Sixteen Days of Activism against Gender Violence
What Happened After Covid-19 hit: Kenya
John Kimani, Forensic Scientist Handling evidential material in GBC Cases
Date: Tuesday, November 24, 2020
Our staff numbers were drastically downsized, majorly to ensure that the government guidelines and regulations are adhered to in combating the spread of the virus. However, the reduced staff number did not mean that the workload in regard to the numbers of samples to be analyzed had reduced – In fact this numbers had increased.
As a forensic scientist at the Forensic Science division of the government chemist, I am in charge of analyzing evidential materials from crime scenes in the cases of Gender-Based Violence. My role is important as it is this evidence that will link perpetrators or exonerate the wrongfully accused in the dispensation of justice.
In Kenya, we have three forensic centres serving the different regions of the country, one in Kisumu, serving the western county; one in Mombasa, covering the coastal region and the last one in Nairobi for the remaining regions.
Even before the virus had hit the country, there were already existing backlogs of samples to be analyzed majorly as a result of both the high number of criminal cases and nature some samples that take longer in analyzing. However, the number of samples received increased due to the increased crime including gender-based violence during the restriction of the movement.
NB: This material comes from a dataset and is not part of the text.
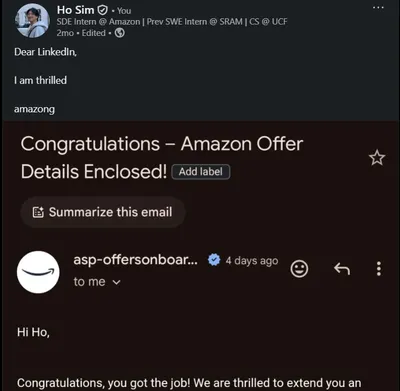Click 'Summarize this email' button
This screenshot has width=400, height=391.
coord(103,212)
This engendered delays in the prosecution mostly for cases of sexual violence including rape, due to the fact that they are heavily dependent on the evidence. The number of samples to be analyzed increased on one side and on the other side the number of staff remained low all this in the auspice of a pandemic.
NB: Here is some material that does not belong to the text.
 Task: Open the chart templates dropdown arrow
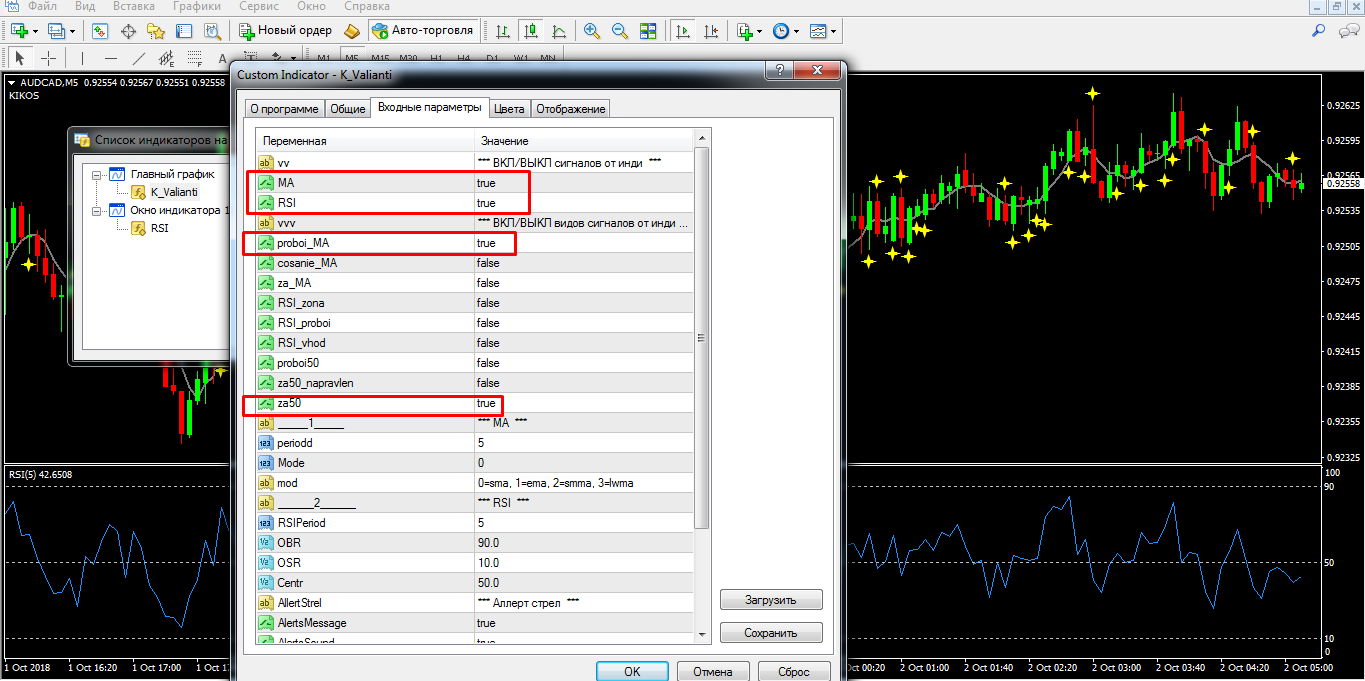tap(833, 31)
With the center serving a wide area, the challenge brought forth lies on the quality of the evidential material. Timely submission and poor preservation will often lead to fast degradation of biological material.
The people who suffer the most when cases of gender-based violence are thrown out of courts are the survivors. Lawyers now focus on challenging the cases on a technicality basis and not on the results. Most of the samples are mishandled and along the chain of custody of the evidence freeing the perpetrators to continue their crimes which in turn puts the credibility of the courts in jeopardy in the eyes of the public.
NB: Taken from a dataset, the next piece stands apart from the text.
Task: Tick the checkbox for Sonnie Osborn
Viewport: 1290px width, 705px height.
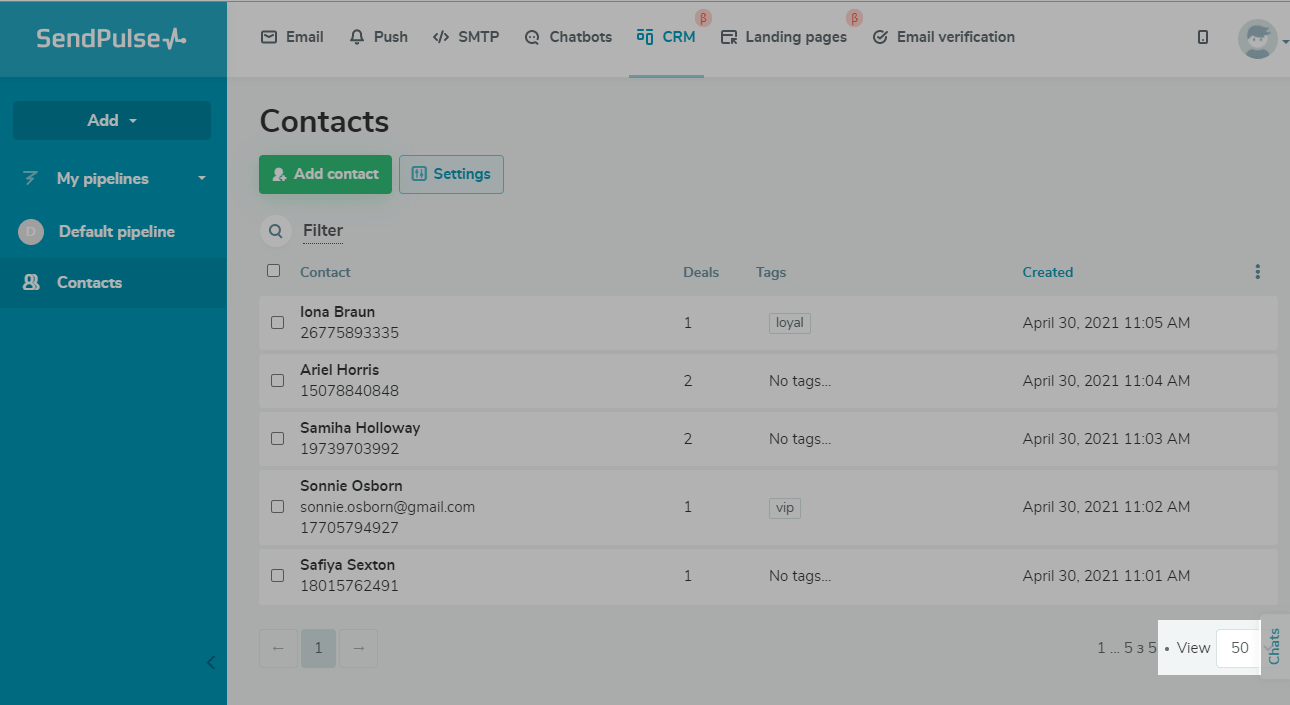Action: pyautogui.click(x=278, y=507)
UN Women supports the government of Kenya to handle GBV Cases
UN Women supported by the Government of Denmark, and through the ministry of health and the government chemist is supporting the training of duty bearers along the chain of custody of evidence on how to handle, transfer and document evidential material for cases of GBV. This training takes a multi-sectoral approach brining together health officers, the judiciary, law enforcement officers, and the prosecute.